愛の試練 前編

 セーフシティ・プランツェルは一言で言うなら南の島だ。

 他のセーフシティとの大きな違いは防壁にある。液体を操作する魔法によって作られた水の防壁がこの島を守っている。

 水の防壁は防衛力もさることながら、魔法の合金とコンクリートで作られた防壁よりも見栄えが良く、プランツェルは観光地として発展していた。

 白桃とグラントはプランツェルの海岸沿いにあるオープンカフェにいた。二人がいる席からは日光を受けて輝く水の防壁が見える。


「大学が始まって一ヶ月だけど、調子はどうかな?」

「順調よ。グラントさんとの時間を減らしてまで受験勉強したかいがあったわ」


 白桃とグラントはログインすると、すぐにフィールドへ出かけたりダンジョンに潜ったりはせず、少しの間お互いの近況を話し合っている。もとよりゲーム自体を楽しむよりはサイバースペースを利用して二人の時間を作るためだ。

 

「グラントさんの仕事はどう?」

「まだ手探りなところが多いけど、少しずつ軌道に乗ってきてる。上手く行けば来年の今頃には単身赴任から帰ってこれそうだ」

「まだ一年もかかるのね……」


 白桃は思わずため息を漏らしてしまう。

 人からすれば1年程度と思うかもしれないが、白桃にとっては気が遠くなるほどの年月だ。しかも、状況次第ではもっと後になるかもしれない。

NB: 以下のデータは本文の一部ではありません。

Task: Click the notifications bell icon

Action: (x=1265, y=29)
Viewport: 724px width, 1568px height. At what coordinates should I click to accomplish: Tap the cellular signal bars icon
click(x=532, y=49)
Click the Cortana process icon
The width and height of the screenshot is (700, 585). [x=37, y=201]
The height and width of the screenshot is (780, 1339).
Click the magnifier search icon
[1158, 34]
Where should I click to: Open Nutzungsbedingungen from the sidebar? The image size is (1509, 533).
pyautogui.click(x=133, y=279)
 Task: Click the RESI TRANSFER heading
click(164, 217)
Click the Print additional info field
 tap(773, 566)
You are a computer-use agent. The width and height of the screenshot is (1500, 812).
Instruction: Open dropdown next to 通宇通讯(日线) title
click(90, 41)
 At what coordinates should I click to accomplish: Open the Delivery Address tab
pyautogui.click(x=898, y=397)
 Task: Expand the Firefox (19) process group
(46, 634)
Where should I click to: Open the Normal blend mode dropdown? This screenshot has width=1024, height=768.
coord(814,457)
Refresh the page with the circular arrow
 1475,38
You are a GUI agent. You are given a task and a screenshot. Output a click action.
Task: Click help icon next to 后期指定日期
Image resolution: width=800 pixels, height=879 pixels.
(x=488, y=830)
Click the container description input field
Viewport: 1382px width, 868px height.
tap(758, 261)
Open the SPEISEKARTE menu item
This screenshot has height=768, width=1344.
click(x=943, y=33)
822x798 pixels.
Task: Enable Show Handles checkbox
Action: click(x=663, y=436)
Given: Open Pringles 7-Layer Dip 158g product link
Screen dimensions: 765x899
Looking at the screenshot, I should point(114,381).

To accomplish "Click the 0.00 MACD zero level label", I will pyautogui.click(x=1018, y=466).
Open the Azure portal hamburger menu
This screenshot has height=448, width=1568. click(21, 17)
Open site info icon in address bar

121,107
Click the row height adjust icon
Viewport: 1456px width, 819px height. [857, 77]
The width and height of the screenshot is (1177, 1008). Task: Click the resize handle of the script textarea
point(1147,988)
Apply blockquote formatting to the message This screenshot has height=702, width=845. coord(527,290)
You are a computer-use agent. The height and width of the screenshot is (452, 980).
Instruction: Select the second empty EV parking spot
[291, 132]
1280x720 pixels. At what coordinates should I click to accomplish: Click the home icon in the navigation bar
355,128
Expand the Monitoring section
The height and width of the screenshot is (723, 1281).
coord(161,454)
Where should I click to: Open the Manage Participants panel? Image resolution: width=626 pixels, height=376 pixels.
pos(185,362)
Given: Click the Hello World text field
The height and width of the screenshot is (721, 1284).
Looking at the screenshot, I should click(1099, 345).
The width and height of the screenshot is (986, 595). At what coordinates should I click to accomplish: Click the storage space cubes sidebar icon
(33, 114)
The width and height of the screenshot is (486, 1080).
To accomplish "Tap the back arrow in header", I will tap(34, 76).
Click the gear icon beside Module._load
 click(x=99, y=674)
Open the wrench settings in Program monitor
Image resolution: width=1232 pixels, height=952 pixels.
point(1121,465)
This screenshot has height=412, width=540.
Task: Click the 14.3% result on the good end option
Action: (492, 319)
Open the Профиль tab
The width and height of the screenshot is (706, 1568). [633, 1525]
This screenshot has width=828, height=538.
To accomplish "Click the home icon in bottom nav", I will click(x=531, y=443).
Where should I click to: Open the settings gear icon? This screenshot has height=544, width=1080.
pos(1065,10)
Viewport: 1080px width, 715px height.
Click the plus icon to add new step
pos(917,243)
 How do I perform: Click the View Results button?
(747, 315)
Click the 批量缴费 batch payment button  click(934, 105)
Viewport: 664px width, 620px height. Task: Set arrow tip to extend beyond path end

 サイバースペース型オンラインゲームを利用すれば、こうして愛する人と間近で接することも出来るが、はやり現実で会いたくて仕方なかった。

 

「僕も一日も早く帰りたいけど、今の仕事が終わらないとどうしようもない。将来のためとはいえ君と離れるのは納得しきれないよ」


 グラントもつられてため息を漏らした。


「前に君が風邪を引いた時、看病に行けなかったのが辛かった」

「私も辛かったわ。ただの風邪でも気持ちが弱っていると駄目ね。グラントさんがそばにいない寂しさで治りが遅かったわ」


 気持ちの良い晴天だが、二人の周囲だけ通夜のような空気がまとわりつく。

 

「憂鬱なことなんか横に置いときましょ。今日は私とグラントさんとであのクエストに挑戦するのでしょう?」


 良くない状況と思った白桃は努めて気分を変えようとする。

 

「そうだったね。『愛の試練』は僕たちにうってつけのクエストだ。絶対クリアしよう」

「ええ!」


 二人は立ち上がり、プランツェル中心部にある山へと向かった。

 プランツェルは安全な観光地でMエネミーの危険はないとされる世界観設定で、フィールドやダンジョンのようなゲームステージというよりもプレイヤー同士が交流する場として用意された場所だが、まったくクエストがないわけではない。


「ここ最近、旅行者の行方不明が相次いでいます」


 プランツェル市長は深刻な表情でこのセーフシティで起きている事件について語りだす。

 

「被害者は決まって新婚のカップルたちです。今はまだ表沙汰にはなっておりませんが、いずれ広く知れ渡ることになるでしょう。そうなれば観光収入で成り立っているプランツェルにとって致命的です」


 観光地にとって誰も訪れなくなってしまうような悪評は致命的だろう。

 

「そうなる前に、この事件を解決してください」


 こうしてクエストが開始された。


「事件の調査といってもどうすればいいのかしら?」


 白桃は警察官でもなければ探偵でもない。まずどこから取り掛かるべきか当たりの付け方がよくわからない。

 

「メニューデバイスによると行方不明者が訪れた場所を調査せよってあるね。何箇所かある」

「ならそこに行きましょ」


 調査する場所はプランツェルの各所にある結婚式場だった。現実にある様々な宗教方式だけでなく、やプラネットソーサラーオンラインの世界独自のものもあった。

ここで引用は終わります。